Antiquités. Christophe Lafouresse est l'un des seuls antiquaires du Sud-Ouest à proposer d'authentiques meubles chinois. Il vient d'ouvrir sa boutique à Biarritz.

Un détour par la Chine

Sud Ouest - 01 jan. 2005 «Se lancer dans le mobilier chinois, t'es sur de ton coup ?» Voilà ce que l'antiquaire Christophe Lafouresse a coutume de s'entendre dire. «Je ne vends que ce que j'aime», répond-il. Originaire d'Oloron-Sainte-Marie, l'homme est ébéniste de formation. Un véritable homme du bois donc. Et c'est en connaisseur qu'il évalue l'intérêt et la valeur d'une pièce.

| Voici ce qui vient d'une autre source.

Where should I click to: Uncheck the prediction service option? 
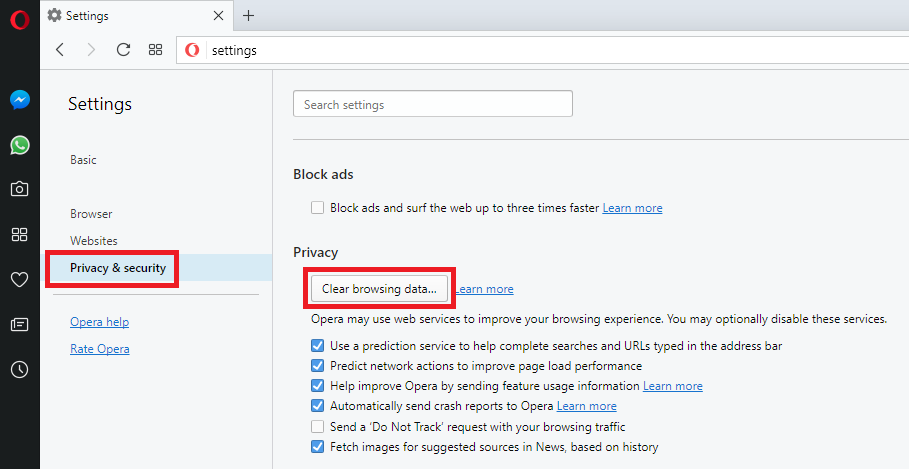tap(317, 346)
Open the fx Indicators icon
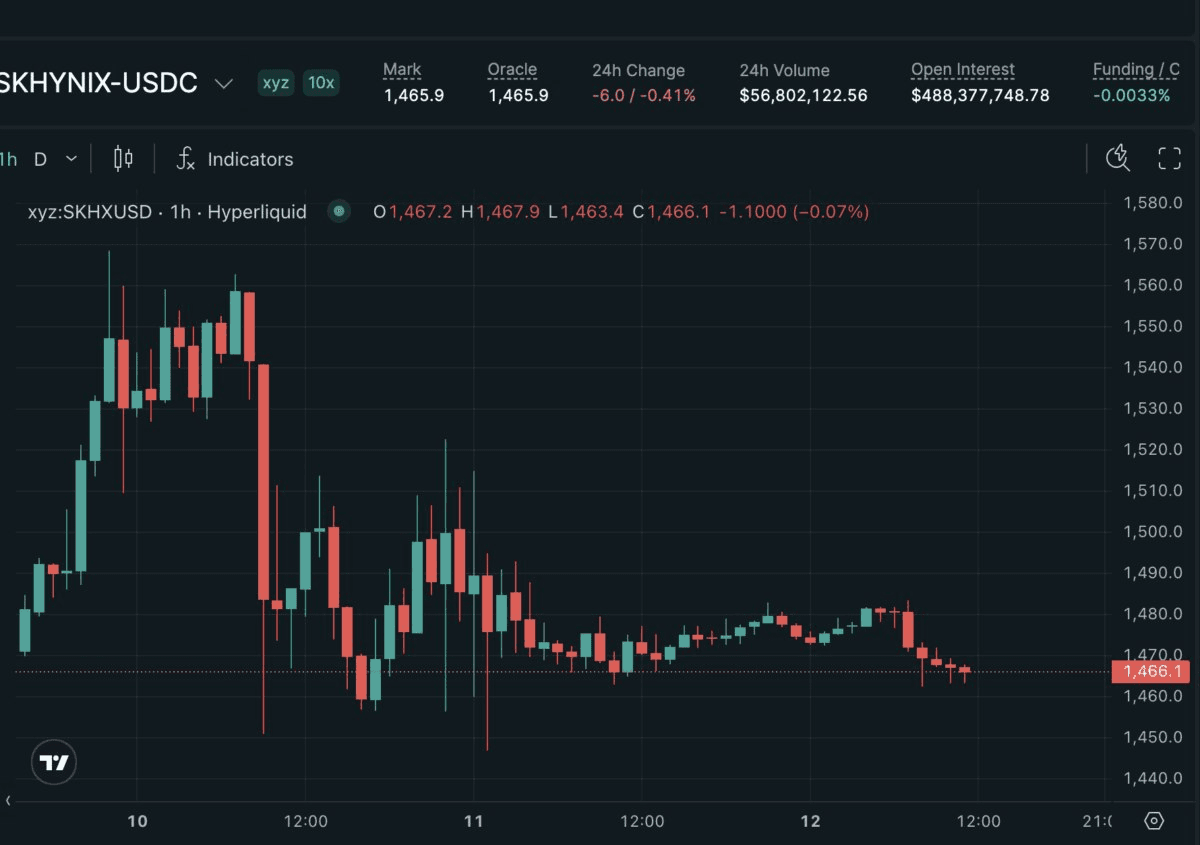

«Beaucoup de gens pensent que le style chinois c'est quelque chose tout en courbe, couvert de nacre ou de dorures. Or pas du tout !, corrige Christophe Lafouresse. Cette image est due au vieux meubles de nos grands-mères, qui étaient des caricatures uniquement fabriquées pour être exportées en Occident au siècle dernier».

Longtemps, il a fabriqué des rééditions de parquets de Versaille, avant de se lancer dans les antiquités, il y a une dizaine d'années. À l'heure de la mondialisation, il lui a semblé nécessaire d'aller voir un peu plus loin que la traditionnelle armoire normande ou le mobilier régional. Car, il en est convaincu : «La tendance est au mélange».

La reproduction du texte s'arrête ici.